Exercise directions ->
Only some lines are wanted. Transcribe, exactly, the lines below from the line with "Cadastro de Fornecedor (1915, 1450)" up to and including the line with "[Søg] (1153, 42)".

[Collected data]

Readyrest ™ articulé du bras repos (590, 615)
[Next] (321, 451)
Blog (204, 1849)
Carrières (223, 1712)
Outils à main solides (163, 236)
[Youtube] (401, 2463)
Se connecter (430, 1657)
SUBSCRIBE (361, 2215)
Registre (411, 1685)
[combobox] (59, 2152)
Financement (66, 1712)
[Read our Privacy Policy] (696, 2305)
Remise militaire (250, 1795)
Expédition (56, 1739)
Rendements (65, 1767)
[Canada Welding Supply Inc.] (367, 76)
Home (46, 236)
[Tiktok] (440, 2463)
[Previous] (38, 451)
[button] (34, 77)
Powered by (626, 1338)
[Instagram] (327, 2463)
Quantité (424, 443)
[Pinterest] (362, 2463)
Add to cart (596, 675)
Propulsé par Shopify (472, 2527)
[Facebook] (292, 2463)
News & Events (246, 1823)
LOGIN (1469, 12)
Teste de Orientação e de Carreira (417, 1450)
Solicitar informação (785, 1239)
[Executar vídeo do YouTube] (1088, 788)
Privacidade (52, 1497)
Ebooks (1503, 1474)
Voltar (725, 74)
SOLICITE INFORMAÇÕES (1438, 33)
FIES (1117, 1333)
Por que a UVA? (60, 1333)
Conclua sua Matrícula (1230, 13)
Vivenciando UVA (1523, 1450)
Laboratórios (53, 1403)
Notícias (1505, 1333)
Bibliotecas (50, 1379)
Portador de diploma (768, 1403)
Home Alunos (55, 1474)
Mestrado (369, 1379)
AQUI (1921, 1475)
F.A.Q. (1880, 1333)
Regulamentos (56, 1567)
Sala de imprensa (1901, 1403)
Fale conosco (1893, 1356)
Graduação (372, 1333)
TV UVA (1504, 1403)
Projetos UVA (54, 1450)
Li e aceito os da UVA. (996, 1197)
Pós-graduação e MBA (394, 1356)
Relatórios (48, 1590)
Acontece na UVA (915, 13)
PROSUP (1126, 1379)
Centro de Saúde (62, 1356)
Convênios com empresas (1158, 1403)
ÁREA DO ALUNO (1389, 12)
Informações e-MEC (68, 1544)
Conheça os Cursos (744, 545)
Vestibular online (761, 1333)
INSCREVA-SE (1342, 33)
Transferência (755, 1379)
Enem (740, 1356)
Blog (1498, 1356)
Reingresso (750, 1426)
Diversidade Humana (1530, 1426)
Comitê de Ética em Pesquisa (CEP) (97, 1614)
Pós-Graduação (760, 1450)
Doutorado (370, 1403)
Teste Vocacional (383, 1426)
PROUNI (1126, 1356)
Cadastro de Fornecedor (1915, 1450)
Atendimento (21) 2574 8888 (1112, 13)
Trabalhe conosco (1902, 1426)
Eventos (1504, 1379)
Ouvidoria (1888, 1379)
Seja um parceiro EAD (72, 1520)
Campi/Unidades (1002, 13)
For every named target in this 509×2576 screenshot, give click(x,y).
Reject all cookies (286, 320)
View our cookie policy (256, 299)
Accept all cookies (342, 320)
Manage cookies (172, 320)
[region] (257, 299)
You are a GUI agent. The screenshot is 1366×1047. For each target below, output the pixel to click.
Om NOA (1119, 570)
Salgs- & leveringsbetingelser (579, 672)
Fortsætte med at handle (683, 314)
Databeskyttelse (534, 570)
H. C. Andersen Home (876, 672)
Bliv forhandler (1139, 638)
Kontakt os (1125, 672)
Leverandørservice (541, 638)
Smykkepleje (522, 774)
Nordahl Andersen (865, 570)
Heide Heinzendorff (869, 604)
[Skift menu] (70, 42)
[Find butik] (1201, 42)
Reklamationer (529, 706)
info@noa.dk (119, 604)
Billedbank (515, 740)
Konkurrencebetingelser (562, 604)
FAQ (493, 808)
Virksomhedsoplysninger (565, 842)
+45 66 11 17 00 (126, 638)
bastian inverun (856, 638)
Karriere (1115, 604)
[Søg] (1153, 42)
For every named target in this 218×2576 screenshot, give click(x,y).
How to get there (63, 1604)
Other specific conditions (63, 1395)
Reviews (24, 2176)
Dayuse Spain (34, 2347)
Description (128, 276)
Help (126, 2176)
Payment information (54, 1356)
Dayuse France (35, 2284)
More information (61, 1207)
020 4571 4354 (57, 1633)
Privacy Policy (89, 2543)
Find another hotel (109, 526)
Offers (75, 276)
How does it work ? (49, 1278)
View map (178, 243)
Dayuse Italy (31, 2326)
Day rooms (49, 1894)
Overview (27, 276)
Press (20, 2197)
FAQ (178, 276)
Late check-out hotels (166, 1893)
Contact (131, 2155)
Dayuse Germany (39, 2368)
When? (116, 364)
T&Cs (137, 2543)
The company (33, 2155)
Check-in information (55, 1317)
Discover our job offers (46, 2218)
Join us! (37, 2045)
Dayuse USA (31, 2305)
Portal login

Exercise output ->
Cadastro de Fornecedor (1915, 1450)
Atendimento (21) 2574 8888 (1112, 13)
Trabalhe conosco (1902, 1426)
Eventos (1504, 1379)
Ouvidoria (1888, 1379)
Seja um parceiro EAD (72, 1520)
Campi/Unidades (1002, 13)
For every named target in this 509×2576 screenshot, give click(x,y).
Reject all cookies (286, 320)
View our cookie policy (256, 299)
Accept all cookies (342, 320)
Manage cookies (172, 320)
[region] (257, 299)
You are a GUI agent. The screenshot is 1366×1047. For each target below, output the pixel to click.
Om NOA (1119, 570)
Salgs- & leveringsbetingelser (579, 672)
Fortsætte med at handle (683, 314)
Databeskyttelse (534, 570)
H. C. Andersen Home (876, 672)
Bliv forhandler (1139, 638)
Kontakt os (1125, 672)
Leverandørservice (541, 638)
Smykkepleje (522, 774)
Nordahl Andersen (865, 570)
Heide Heinzendorff (869, 604)
[Skift menu] (70, 42)
[Find butik] (1201, 42)
Reklamationer (529, 706)
info@noa.dk (119, 604)
Billedbank (515, 740)
Konkurrencebetingelser (562, 604)
FAQ (493, 808)
Virksomhedsoplysninger (565, 842)
+45 66 11 17 00 (126, 638)
bastian inverun (856, 638)
Karriere (1115, 604)
[Søg] (1153, 42)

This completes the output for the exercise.